记录列表 -
* * *
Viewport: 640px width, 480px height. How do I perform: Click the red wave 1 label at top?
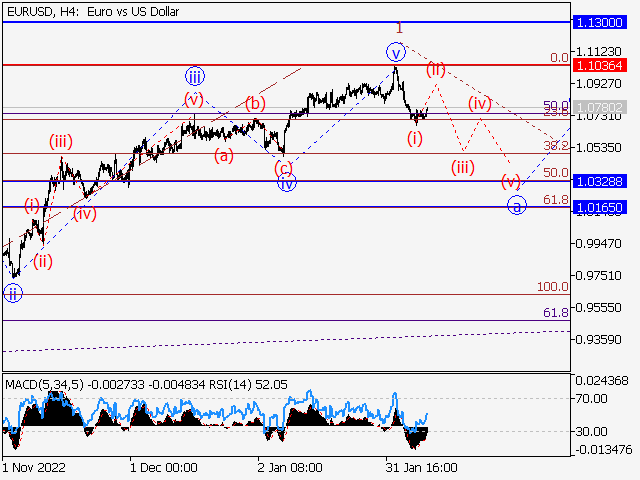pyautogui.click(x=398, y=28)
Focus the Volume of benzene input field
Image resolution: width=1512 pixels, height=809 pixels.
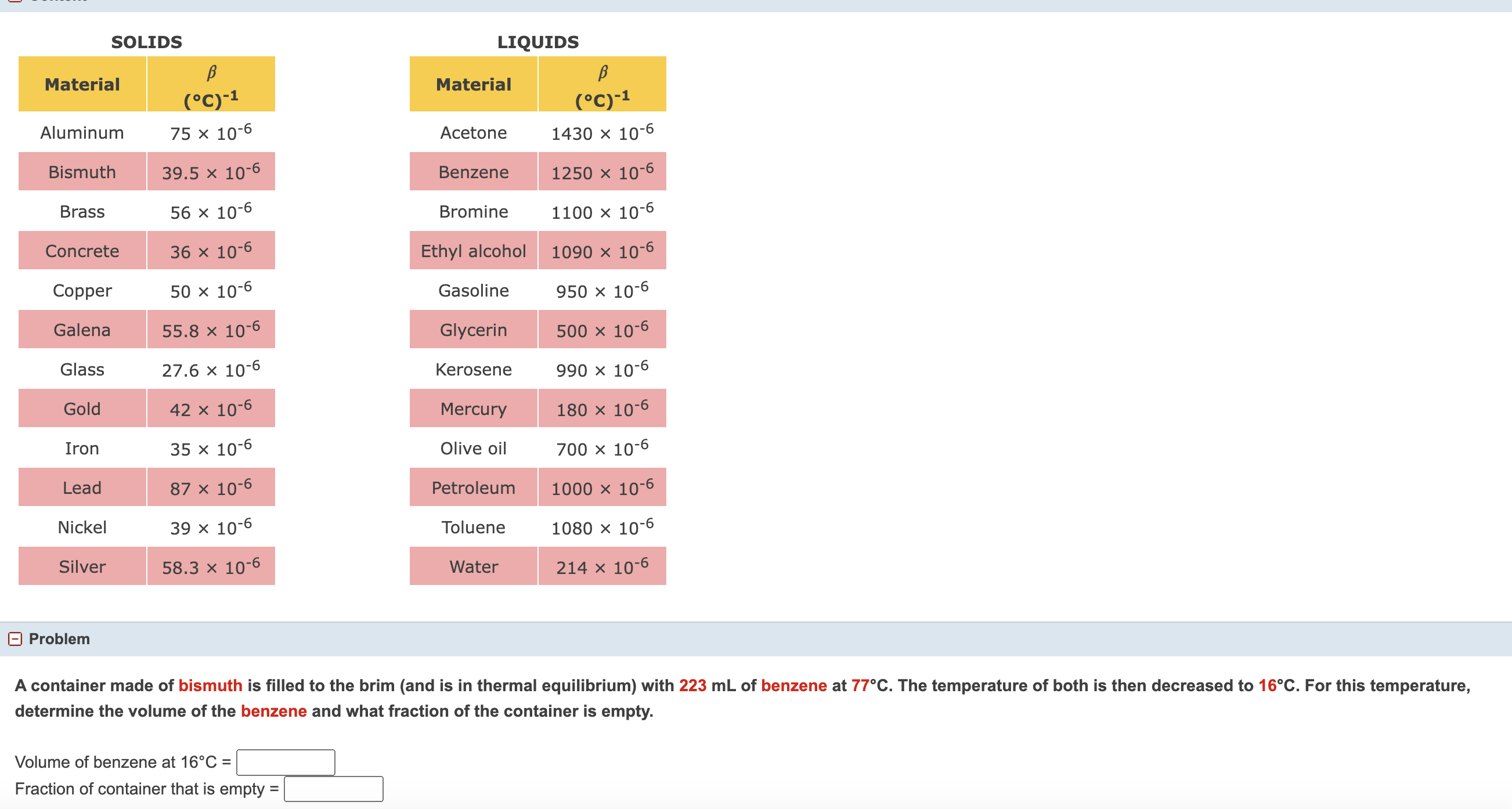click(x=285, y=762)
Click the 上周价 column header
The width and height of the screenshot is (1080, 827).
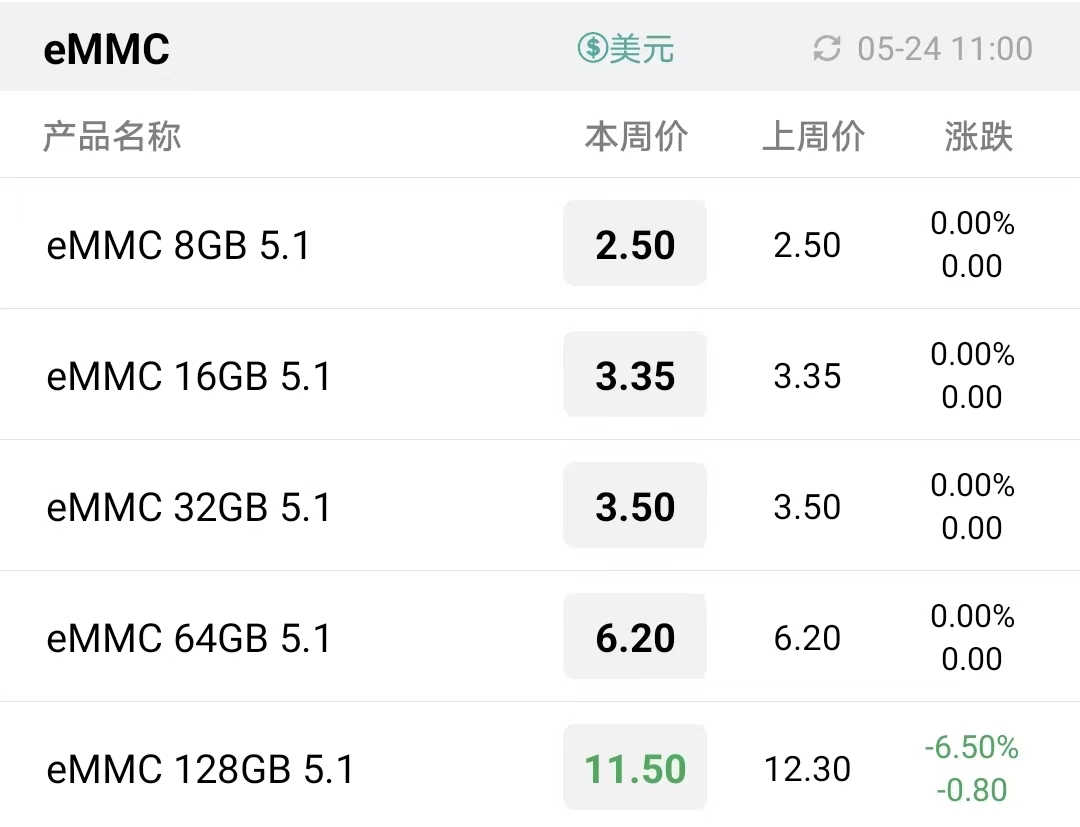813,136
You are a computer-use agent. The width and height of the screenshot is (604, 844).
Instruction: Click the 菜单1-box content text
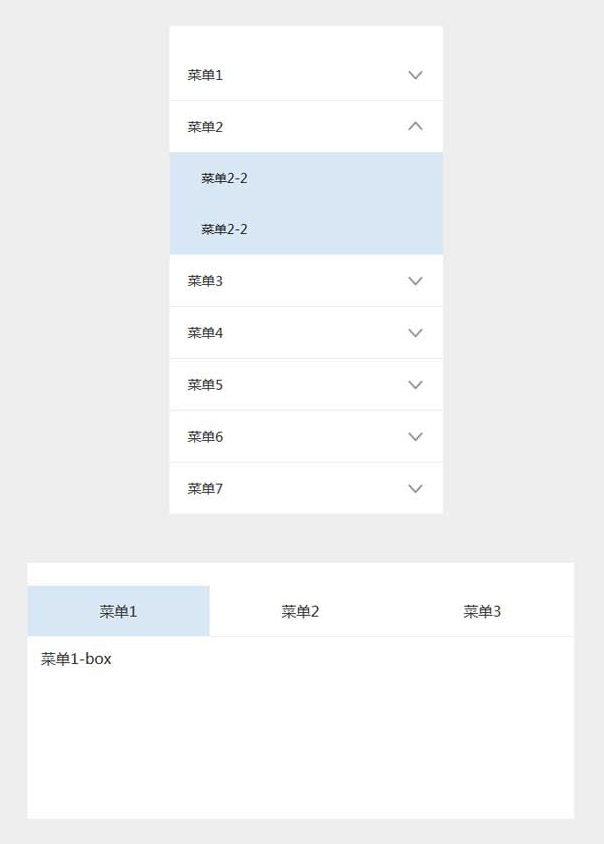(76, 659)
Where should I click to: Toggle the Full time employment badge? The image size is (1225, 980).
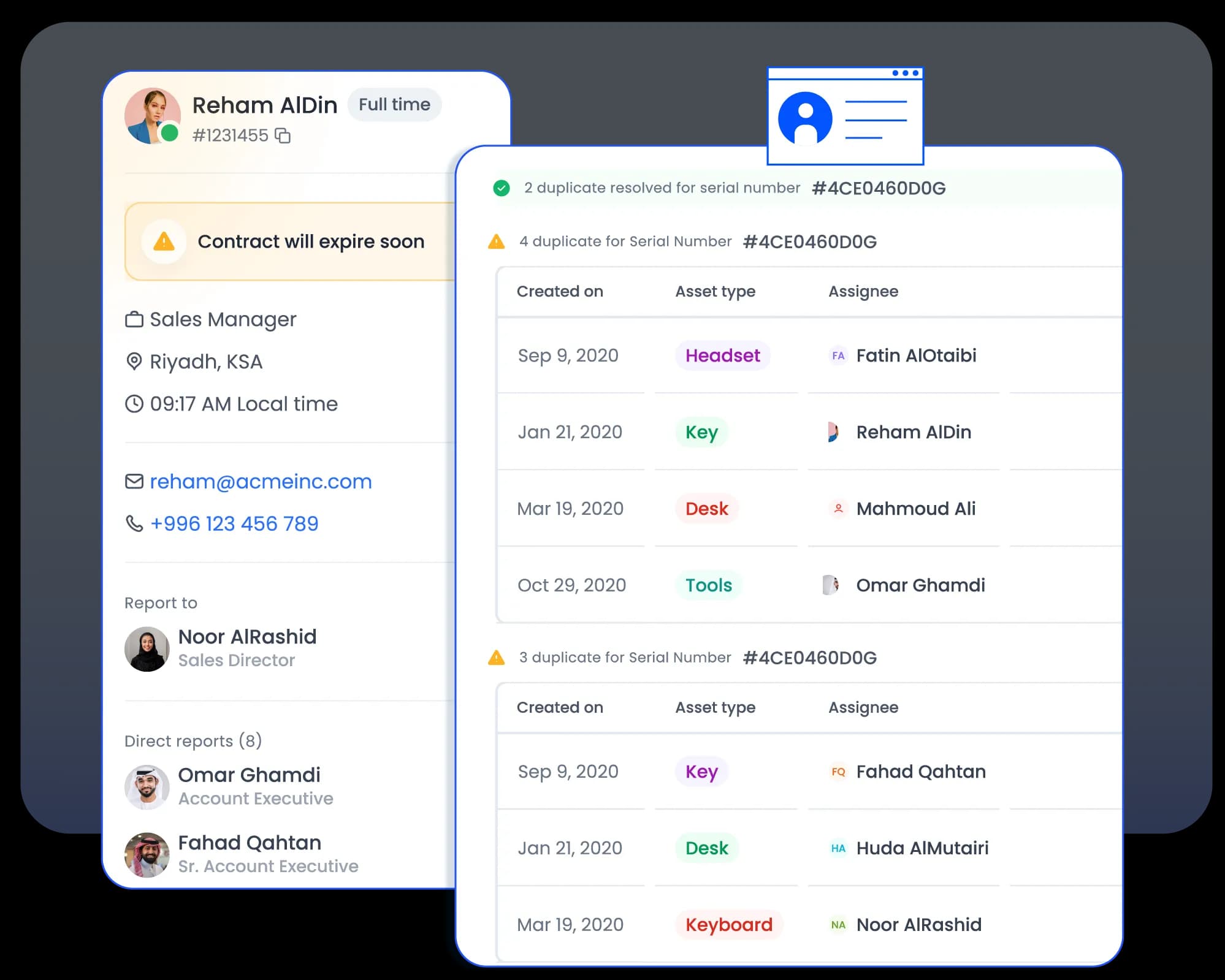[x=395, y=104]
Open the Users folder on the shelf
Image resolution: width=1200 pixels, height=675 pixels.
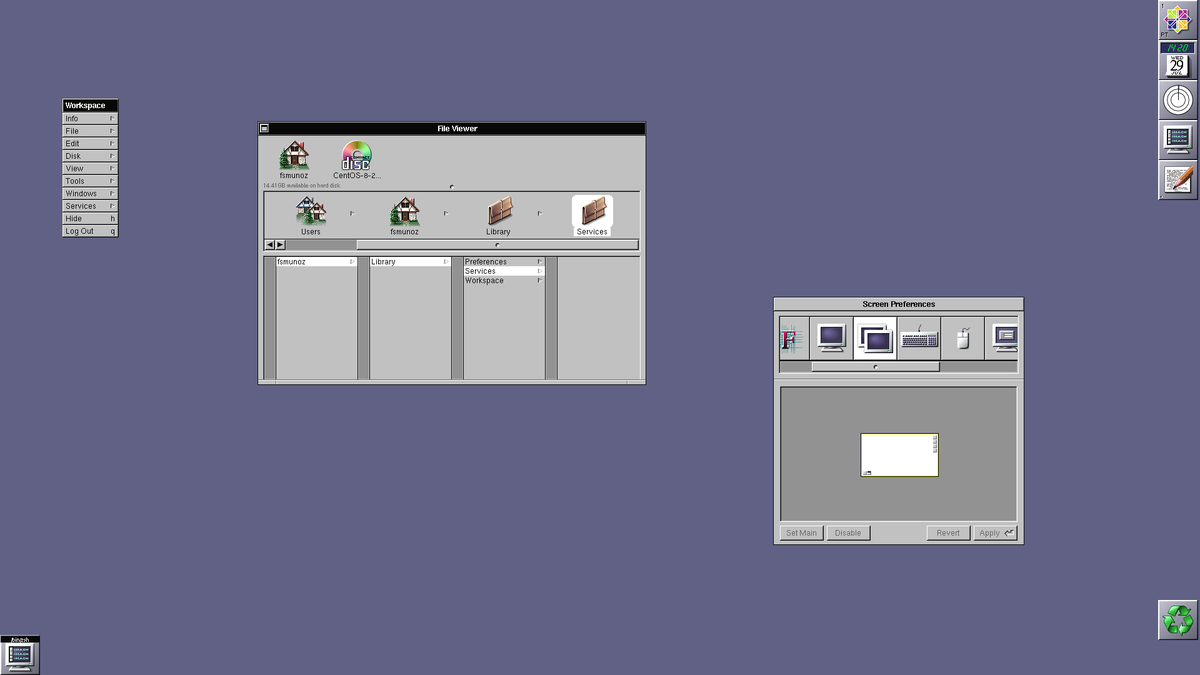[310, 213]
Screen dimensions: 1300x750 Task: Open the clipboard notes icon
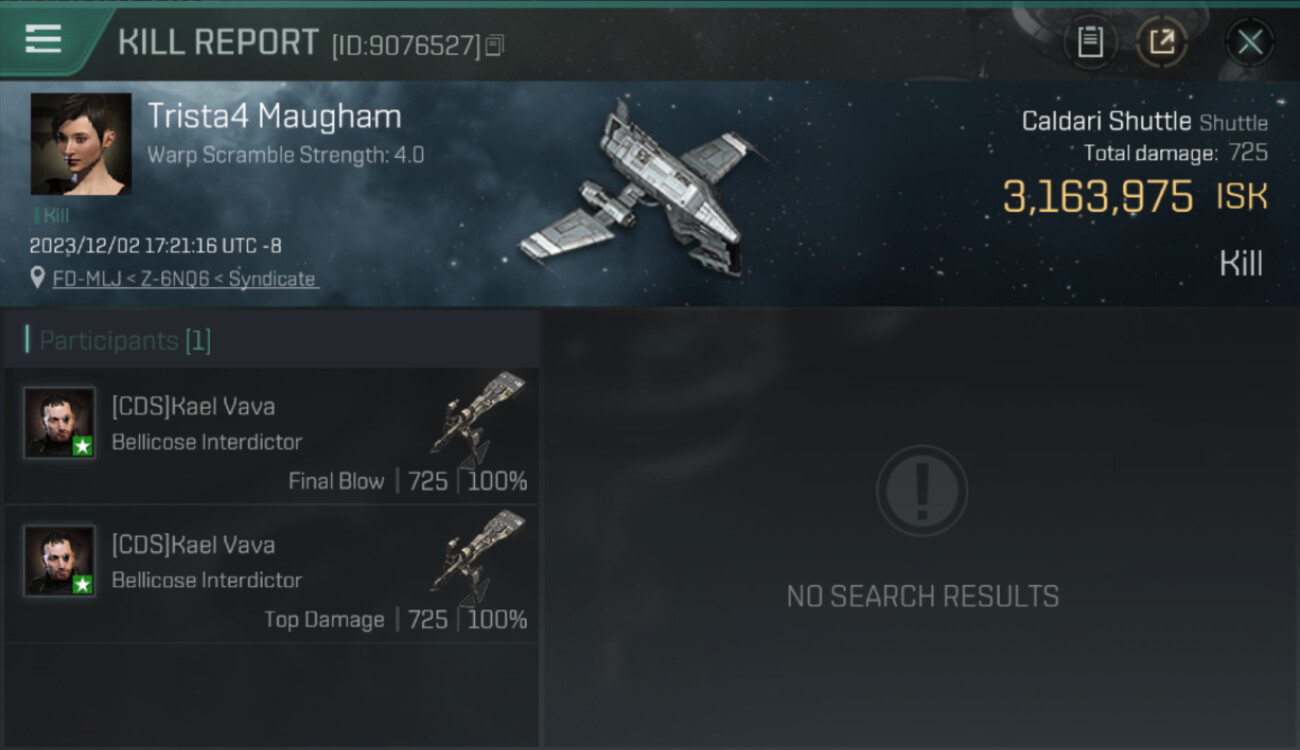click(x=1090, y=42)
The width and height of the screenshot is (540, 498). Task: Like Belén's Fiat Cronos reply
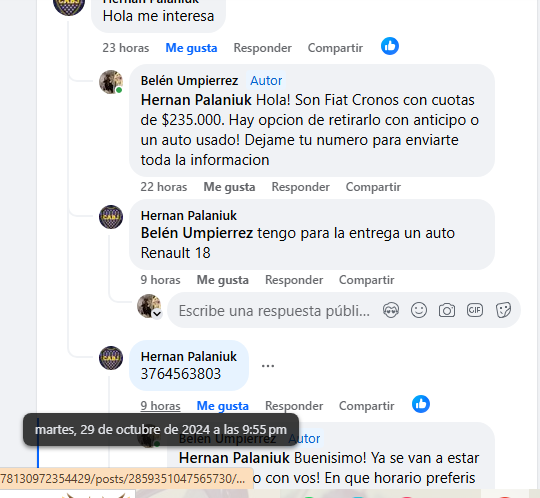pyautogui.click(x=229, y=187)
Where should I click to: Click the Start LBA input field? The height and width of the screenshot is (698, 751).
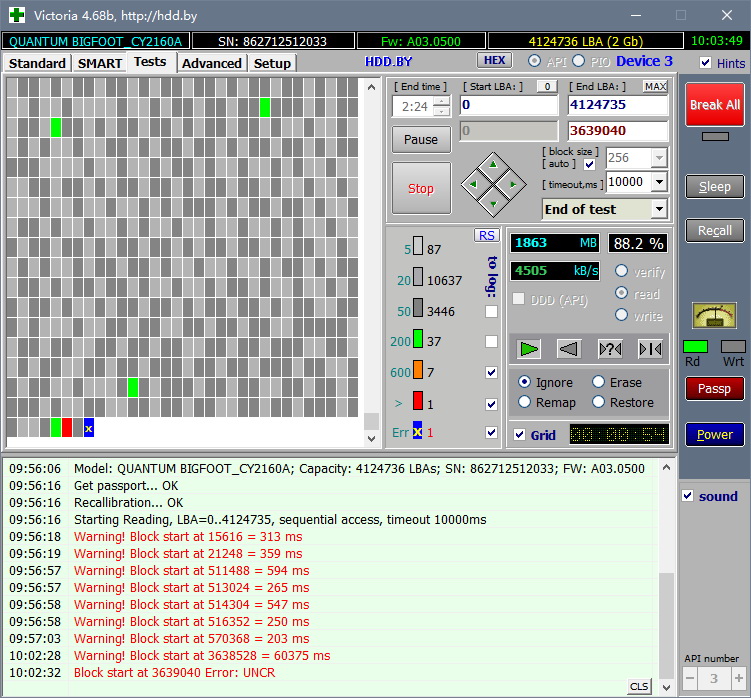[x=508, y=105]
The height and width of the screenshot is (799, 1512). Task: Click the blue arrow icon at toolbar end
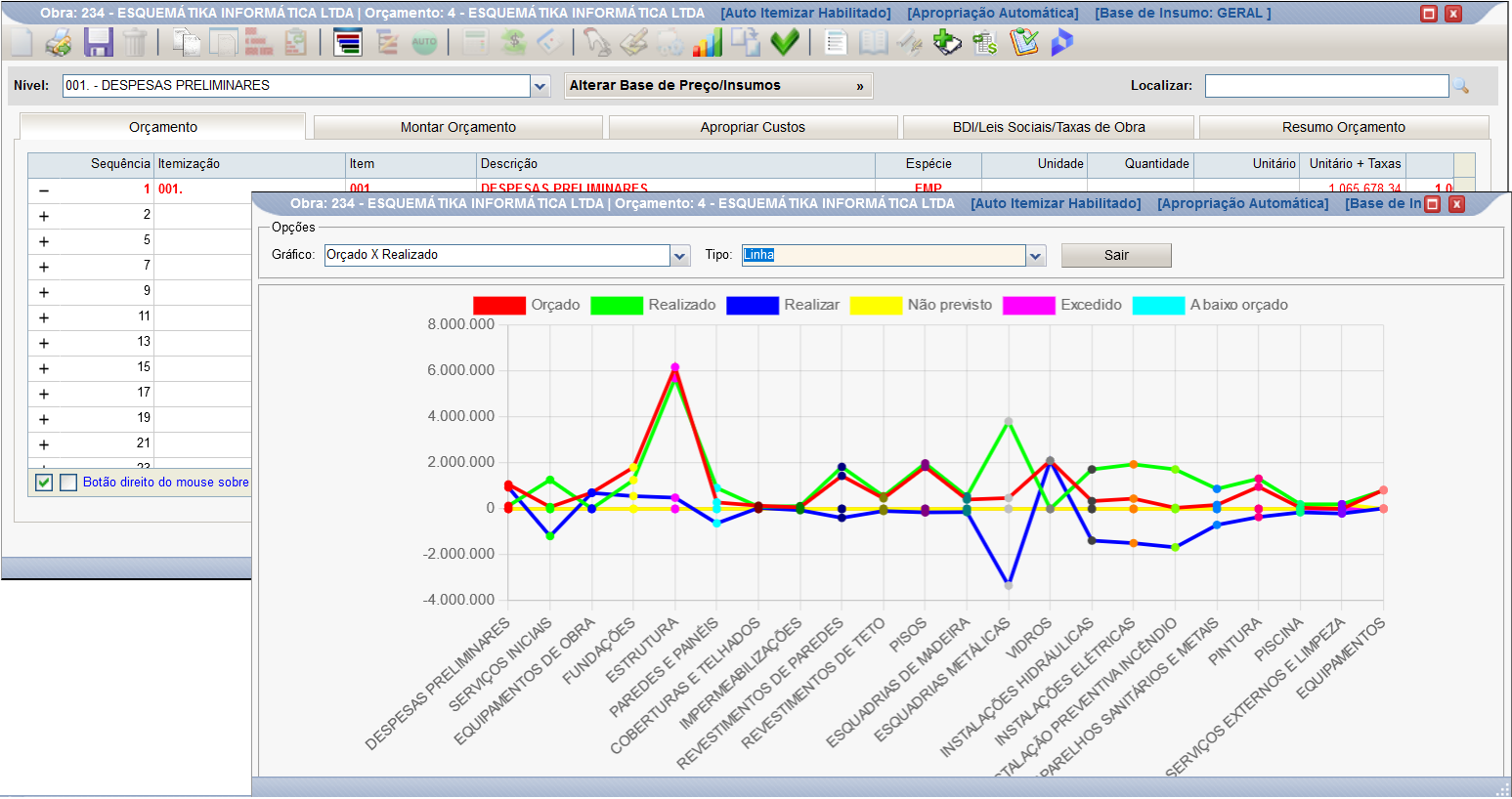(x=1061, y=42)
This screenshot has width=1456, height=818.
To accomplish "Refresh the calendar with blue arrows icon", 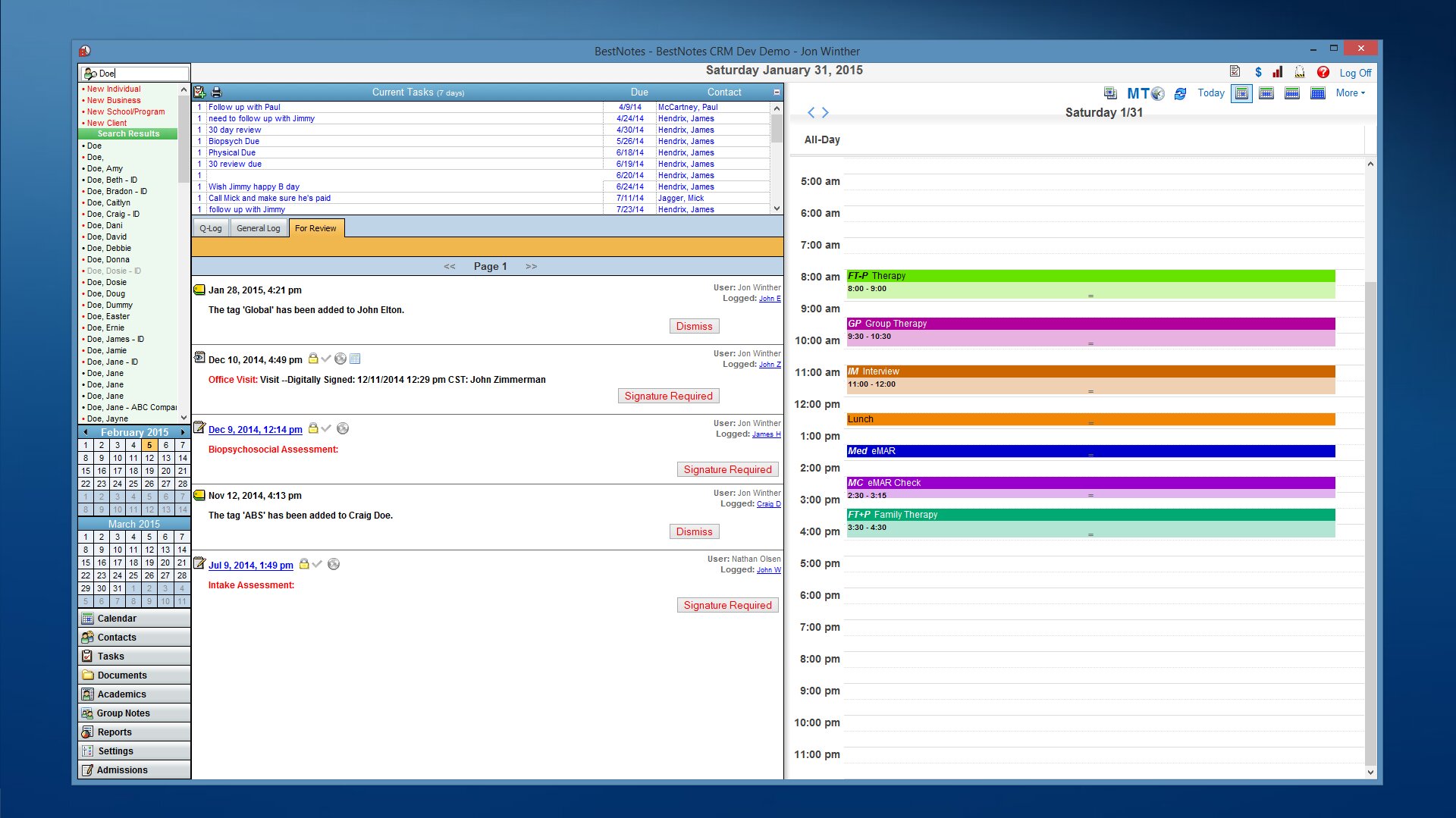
* * *
更新上面的全部记录：把每处“input field”换成“text box”，其余内容一字不改，照原样重新写出来。图片不用放进答案里。

Viewport: 640px width, 480px height. How do I perform: Click the red wave 1 label at top?
pyautogui.click(x=398, y=28)
Focus the Volume of benzene text box
Image resolution: width=1512 pixels, height=809 pixels.
click(x=285, y=762)
Click the 上周价 column header
The width and height of the screenshot is (1080, 827).
813,136
You are a computer-use agent. The width and height of the screenshot is (604, 844).
Instruction: Click the 菜单1-box content text
(76, 659)
Where should I click to: Toggle the Full time employment badge? The image size is (1225, 980).
[x=395, y=104]
Open the Users folder on the shelf
Image resolution: width=1200 pixels, height=675 pixels.
[310, 213]
Screen dimensions: 1300x750 Task: Open the clipboard notes icon
click(x=1090, y=42)
The width and height of the screenshot is (540, 498). Task: Like Belén's Fiat Cronos reply
pyautogui.click(x=229, y=187)
Where should I click to: Click the Start LBA text box? The height and width of the screenshot is (698, 751).
[x=508, y=105]
The height and width of the screenshot is (799, 1512). Task: Click the blue arrow icon at toolbar end
(x=1061, y=42)
This screenshot has width=1456, height=818.
To accomplish "Refresh the calendar with blue arrows icon", 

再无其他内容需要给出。